◆ **EXERCISE PASSAGE**

The 14th annual University of Arkansas conducted survey provides a snapshot of a state whose residents remain worried about the economy but enthusiastic about their governor and confident in the overall direction of their state. In the presidential election, very likely voters prefer Gov. Mitt Romney to President Barack Obama, 58 percent to 31 percent.
The poll surveyed Arkansans about support for two measures that will appear on the November ballot: the first to increase the state sales tax to fund road construction and the second to legalize the medical use of marijuana. Among very likely voters, 53 percent favor the sales tax measure and 42 percent oppose. When it comes to permitting the medical use of marijuana in Arkansas for certain conditions, 53 percent of very likely voters oppose the measure and 43 percent favor it.
Each year the Arkansas Poll asks Arkansans their opinion on some current issues. For the first time this year, the poll asked questions related to the expansion of Medicaid and to the DREAM Act. The health care law allows states to expand Medicaid to provide health insurance to more low income people, and the poll question went on to say: "The federal government will initially pay the entire cost of this expansion, and after several years, Arkansas will pay 10 percent and the federal government will pay 90 percent. Arkansas must decide whether to go ahead with this expansion." In response, 45 percent supported keeping Medicaid as is, with no addition federal funding and no change in who is covered. Expanding Medicaid was supported by 43 percent.

◆ **DATASET EXTRACT**
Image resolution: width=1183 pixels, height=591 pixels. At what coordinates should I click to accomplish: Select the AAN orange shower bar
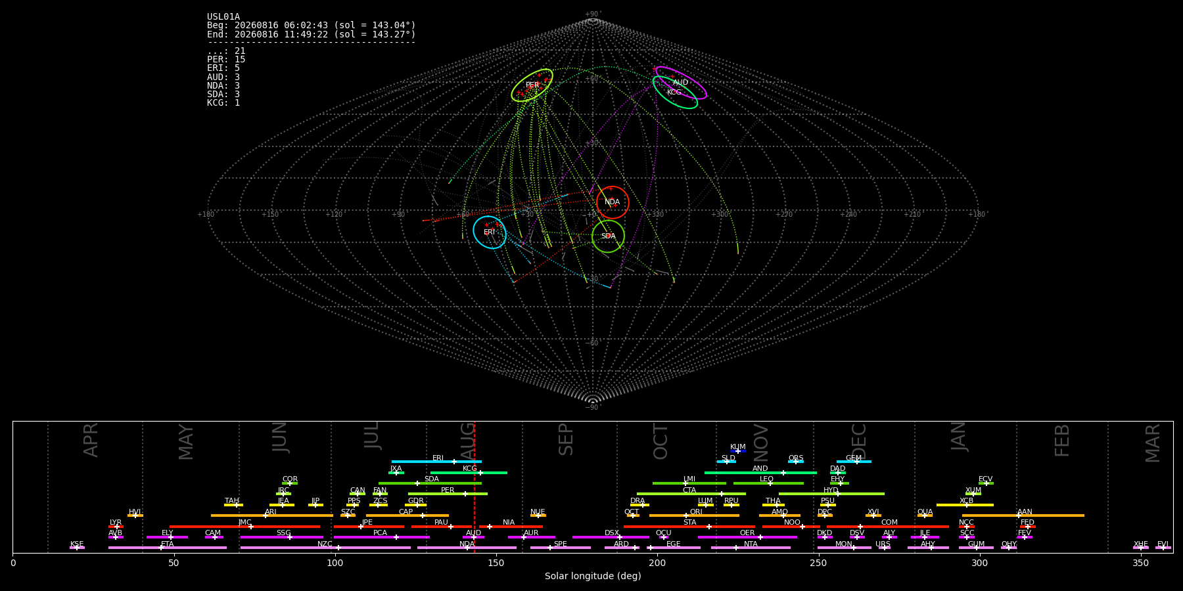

◆ **THINGS TO DO**
a) According to the poll report, what percentage of respondents supported keeping Medicaid as is?
b) Please output the stretch of the poll report from "The 14th annual" through "to 31 percent.".
The data has nothing to do with the poll report.

◆ **EXPECTED RESULTS**
a) 45 percent

b)
The 14th annual University of Arkansas conducted survey provides a snapshot of a state whose residents remain worried about the economy but enthusiastic about their governor and confident in the overall direction of their state. In the presidential election, very likely voters prefer Gov. Mitt Romney to President Barack Obama, 58 percent to 31 percent.